In the News
DUI is serious problem
By Robert Solomon, Suzie Chiodo and Andrew Murie,
Special to The Windsor Star
July 6, 2009
Re: Frivolous criminalization won't protect the public, Emile Therien, June 24.
While former Canada Safety Council president Emile Therien may believe that introducing a new streamlined .05 per cent criminal impaired driving offence is "frivolous," we would disagree. So too would the more than 85 per cent of the world's developed democracies that have made driving with a blood-alcohol concentration (BAC) of .05 per cent or above an offence.
Similarly, almost all leading medical, accident prevention and traffic safety organizations worldwide publicly advocate legal BAC limits of .05 per cent or lower. Indeed, as early as 1960, the British Medical Association concluded that a .05 per cent BAC is the highest level "that can be accepted as entirely consistent with the safety of other road users."
Mr. Therien, like the alcohol industry and its allies, may find the current federal laws acceptable. However, the fact is that impaired driving remains, by far, the No. 1 criminal cause of death in Canada. In 2006, impairment-related crashes claimed 1,278 lives -- more than twice as many as all types of homicide combined. Unfortunately, the number and percentage of impaired driving deaths have been rising, and in 2006 exceeded the 1999 levels.
Canada has one of the world's worst records of impairment-related traffic deaths among comparable developed democracies. For example, a 2001 Transport Canada study found that Canada had the highest rate of impairment among fatally injured drivers of eight OECD nations, although most of those countries have far higher rates of per capita alcohol consumption.
More recently, two Transport Canada studies acknowledged that Canada has made virtually no progress in reducing impaired driving deaths in recent years. One study specifically noted that impaired driving was one of the traffic safety areas in which Canada's "performance (was) most disappointing." Contrary to Mr. Therien's assertion, it emphasized that the existing provincial administrative licence suspensions were "a wholly inadequate response to the risks associated with BACs (greater than or equal to) .05 per cent."
Given Canada's poor impaired driving record, the creation of a new .05 per cent criminal offence is long overdue. Laboratory, driving simulator and closed access roadway studies over the last five decades have established that even small amounts of alcohol adversely affect driving skills and performance. Not surprisingly, the international trend has been to lower permissible BAC levels. Virtually every jurisdiction that has done so has experienced significant and sustained reductions in impaired driving deaths and injuries.
Mr. Therien's contention that a .05 per cent offence would place an intolerable burden on the courts is not supported by the international experience. The American states that lowered their criminal BAC limits from .10 to .08 per cent have not reported being over-burdened. Nor is there evidence of such problems in Europe or Australia, which have had .05 BAC limits for over 20 years. Even if the concern with access to the courts had merit, why are some people more concerned with court backlogs than with legislation that would significantly reduce impaired driving deaths and injuries? Would these same people argue that court management issues should trump the interests of assault and sexual assault victims?

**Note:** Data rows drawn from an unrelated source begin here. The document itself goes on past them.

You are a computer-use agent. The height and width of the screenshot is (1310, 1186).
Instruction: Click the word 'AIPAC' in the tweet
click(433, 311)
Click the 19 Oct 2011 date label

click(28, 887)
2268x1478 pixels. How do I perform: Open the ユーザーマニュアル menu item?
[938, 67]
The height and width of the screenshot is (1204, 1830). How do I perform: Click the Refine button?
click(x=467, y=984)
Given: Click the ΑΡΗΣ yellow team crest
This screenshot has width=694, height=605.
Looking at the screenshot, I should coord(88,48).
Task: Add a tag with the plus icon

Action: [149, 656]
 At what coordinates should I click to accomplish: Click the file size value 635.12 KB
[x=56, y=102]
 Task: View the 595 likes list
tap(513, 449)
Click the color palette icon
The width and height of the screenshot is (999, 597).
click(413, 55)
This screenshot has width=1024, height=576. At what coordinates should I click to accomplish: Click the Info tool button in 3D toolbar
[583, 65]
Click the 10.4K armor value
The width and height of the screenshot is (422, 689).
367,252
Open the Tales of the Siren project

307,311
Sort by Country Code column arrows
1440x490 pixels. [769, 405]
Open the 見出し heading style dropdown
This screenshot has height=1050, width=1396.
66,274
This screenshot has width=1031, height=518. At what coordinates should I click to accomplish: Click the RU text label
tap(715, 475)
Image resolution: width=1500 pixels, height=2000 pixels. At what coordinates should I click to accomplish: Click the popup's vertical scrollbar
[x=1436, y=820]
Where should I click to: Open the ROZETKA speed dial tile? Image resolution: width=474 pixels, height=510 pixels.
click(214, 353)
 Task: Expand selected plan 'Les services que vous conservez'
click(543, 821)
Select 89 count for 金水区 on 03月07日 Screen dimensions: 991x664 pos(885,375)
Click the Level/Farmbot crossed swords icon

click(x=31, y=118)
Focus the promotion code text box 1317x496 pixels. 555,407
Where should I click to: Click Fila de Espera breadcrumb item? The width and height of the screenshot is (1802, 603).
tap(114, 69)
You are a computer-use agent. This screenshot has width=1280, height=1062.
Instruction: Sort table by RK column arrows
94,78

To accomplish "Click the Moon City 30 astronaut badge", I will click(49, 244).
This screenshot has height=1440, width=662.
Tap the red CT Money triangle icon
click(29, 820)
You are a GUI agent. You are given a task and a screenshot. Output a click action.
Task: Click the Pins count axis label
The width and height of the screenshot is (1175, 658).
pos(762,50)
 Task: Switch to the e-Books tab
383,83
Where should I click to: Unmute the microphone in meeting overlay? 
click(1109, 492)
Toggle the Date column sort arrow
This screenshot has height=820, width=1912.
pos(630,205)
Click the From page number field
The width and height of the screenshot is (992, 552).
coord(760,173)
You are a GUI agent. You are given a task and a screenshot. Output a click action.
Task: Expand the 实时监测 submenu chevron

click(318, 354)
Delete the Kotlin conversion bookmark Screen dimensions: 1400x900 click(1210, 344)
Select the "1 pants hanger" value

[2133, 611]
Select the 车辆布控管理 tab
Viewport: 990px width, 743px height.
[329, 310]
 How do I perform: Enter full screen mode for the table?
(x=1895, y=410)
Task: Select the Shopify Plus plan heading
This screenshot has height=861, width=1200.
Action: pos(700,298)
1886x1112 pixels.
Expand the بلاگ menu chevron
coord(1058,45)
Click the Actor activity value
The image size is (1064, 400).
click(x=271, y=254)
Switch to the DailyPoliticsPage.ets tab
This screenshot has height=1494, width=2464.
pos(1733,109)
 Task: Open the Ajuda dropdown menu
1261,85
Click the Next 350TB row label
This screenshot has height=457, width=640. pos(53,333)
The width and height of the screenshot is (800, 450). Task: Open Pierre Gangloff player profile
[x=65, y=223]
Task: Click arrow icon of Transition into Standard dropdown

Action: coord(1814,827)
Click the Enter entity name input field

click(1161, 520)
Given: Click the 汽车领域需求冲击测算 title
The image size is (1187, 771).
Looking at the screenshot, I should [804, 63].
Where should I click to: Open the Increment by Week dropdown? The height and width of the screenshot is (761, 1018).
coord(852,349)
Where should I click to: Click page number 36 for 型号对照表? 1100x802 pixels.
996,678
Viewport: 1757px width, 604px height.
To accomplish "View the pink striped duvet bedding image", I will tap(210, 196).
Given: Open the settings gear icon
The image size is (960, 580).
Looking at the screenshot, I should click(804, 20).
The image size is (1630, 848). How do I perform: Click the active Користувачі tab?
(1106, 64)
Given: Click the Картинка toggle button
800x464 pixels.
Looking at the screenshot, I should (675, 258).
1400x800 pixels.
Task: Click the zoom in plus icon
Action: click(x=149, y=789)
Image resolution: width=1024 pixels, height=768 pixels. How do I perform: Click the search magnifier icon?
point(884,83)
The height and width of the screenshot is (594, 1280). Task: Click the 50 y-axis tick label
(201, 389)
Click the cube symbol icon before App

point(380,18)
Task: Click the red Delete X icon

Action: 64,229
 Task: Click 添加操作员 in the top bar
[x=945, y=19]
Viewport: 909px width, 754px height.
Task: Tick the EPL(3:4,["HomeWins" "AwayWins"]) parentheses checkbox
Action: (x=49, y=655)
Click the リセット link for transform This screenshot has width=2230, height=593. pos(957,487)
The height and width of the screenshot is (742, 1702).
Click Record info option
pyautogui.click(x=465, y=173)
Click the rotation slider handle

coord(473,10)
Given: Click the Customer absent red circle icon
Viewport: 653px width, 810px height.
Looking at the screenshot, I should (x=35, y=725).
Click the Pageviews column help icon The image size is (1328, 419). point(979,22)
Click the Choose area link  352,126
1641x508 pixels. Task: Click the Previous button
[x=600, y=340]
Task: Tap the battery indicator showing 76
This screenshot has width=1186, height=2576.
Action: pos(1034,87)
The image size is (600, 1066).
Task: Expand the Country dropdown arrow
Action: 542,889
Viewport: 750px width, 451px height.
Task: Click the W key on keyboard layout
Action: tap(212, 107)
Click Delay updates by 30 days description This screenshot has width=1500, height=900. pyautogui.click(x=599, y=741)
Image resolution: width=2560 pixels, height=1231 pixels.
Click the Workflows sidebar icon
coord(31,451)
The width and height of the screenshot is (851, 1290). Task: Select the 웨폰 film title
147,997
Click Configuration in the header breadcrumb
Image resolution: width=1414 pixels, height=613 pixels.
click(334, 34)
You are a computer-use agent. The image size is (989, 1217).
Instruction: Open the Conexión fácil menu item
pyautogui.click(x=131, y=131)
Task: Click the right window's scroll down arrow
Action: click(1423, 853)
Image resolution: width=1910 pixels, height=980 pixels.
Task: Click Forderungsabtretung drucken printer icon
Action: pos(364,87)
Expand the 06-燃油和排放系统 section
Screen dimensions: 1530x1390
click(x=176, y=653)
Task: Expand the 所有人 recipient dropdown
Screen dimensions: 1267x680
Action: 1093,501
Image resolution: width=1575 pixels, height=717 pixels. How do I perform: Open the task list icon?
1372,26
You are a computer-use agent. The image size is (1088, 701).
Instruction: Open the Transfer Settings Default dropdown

Finally, Mr. Therien would have us do nothing, simply because the current BAC limit has been in place for over 35 years. In our view, it is this argument that is frivolous, not the proposed .05 per cent BAC offence.
The research literature and international experience indicate that such an offence would significantly reduce alcohol-related traffic deaths and injuries in Canada. Mr. Therien has ignored the evidence and adopted the arguments of the alcohol industry. Instead, we should follow the evidence and put traffic safety first.
Robert Solomon is professor, Faculty of Law, UWO, and national director of Legal Policy for Mothers Against Drunk Driving (MADD) Canada. Suzie Chiodo is research associate, MADD Canada, and Andrew Murie is CEO, MADD Canada.